» **Your assignment**
Leaving out the pictures, print exactly the lines from the one holding "Image resolution: width=1456" to the last line of the entries below, both included, and nothing more.

(Stored data entries)
★ ★ ★ ★ ★
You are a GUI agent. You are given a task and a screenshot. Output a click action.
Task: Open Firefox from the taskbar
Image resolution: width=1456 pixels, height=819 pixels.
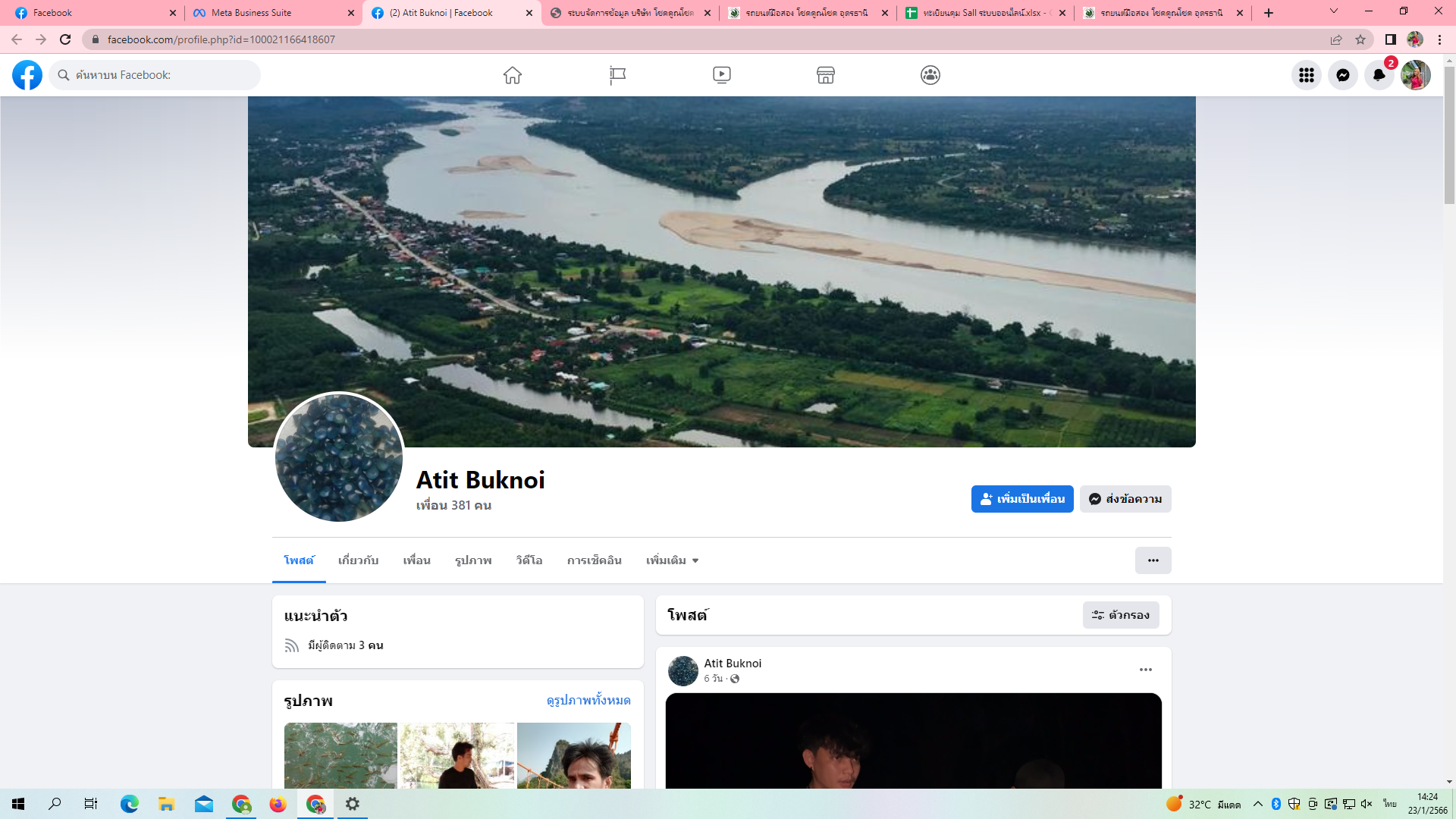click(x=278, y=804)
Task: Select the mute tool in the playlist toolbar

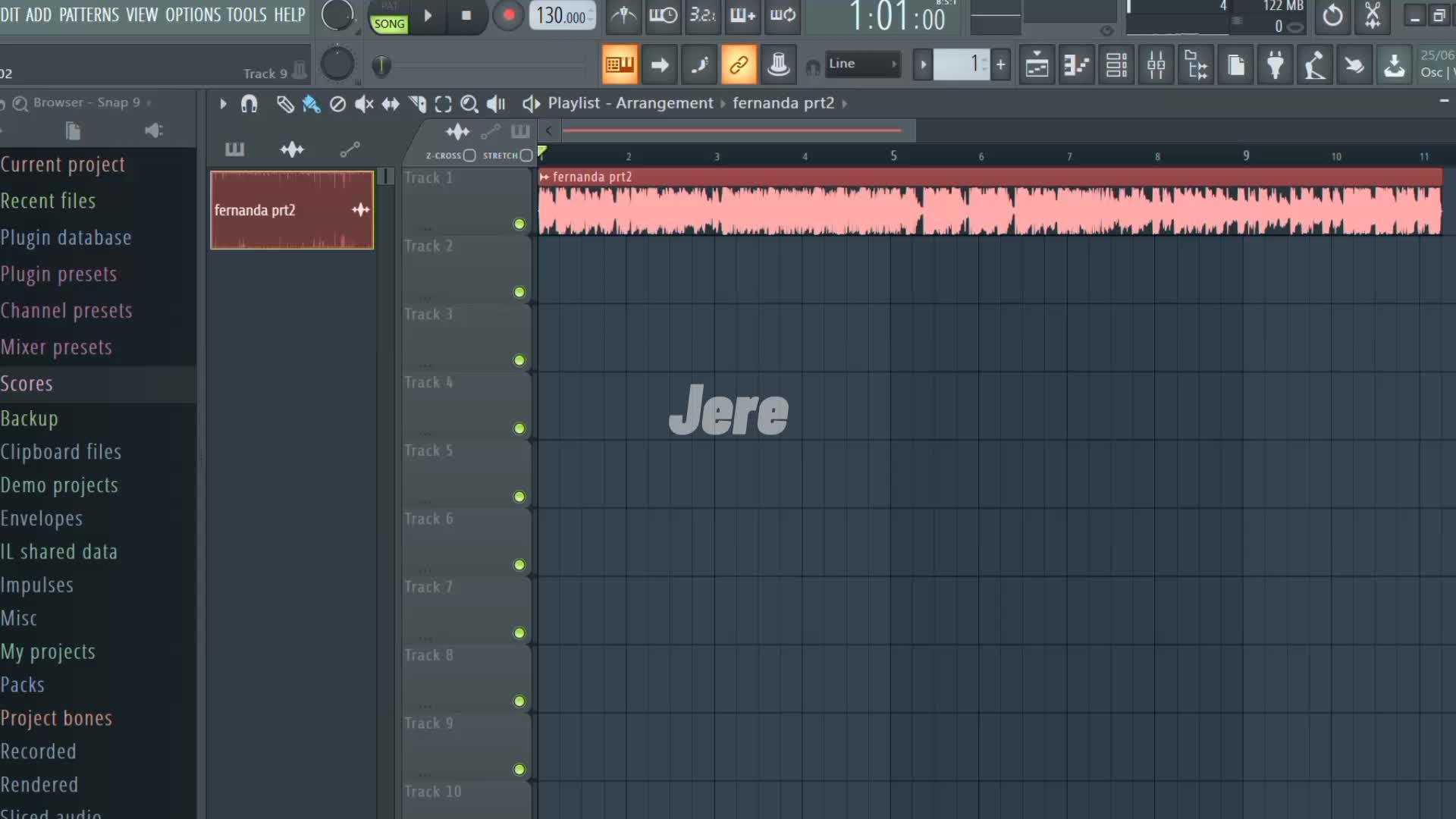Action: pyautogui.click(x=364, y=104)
★ ★ ★ ★ ★
» **Exercise solution**
Image resolution: width=1456 pixels, height=819 pixels.
click(x=278, y=804)
Task: Select the mute tool in the playlist toolbar

Action: pyautogui.click(x=364, y=104)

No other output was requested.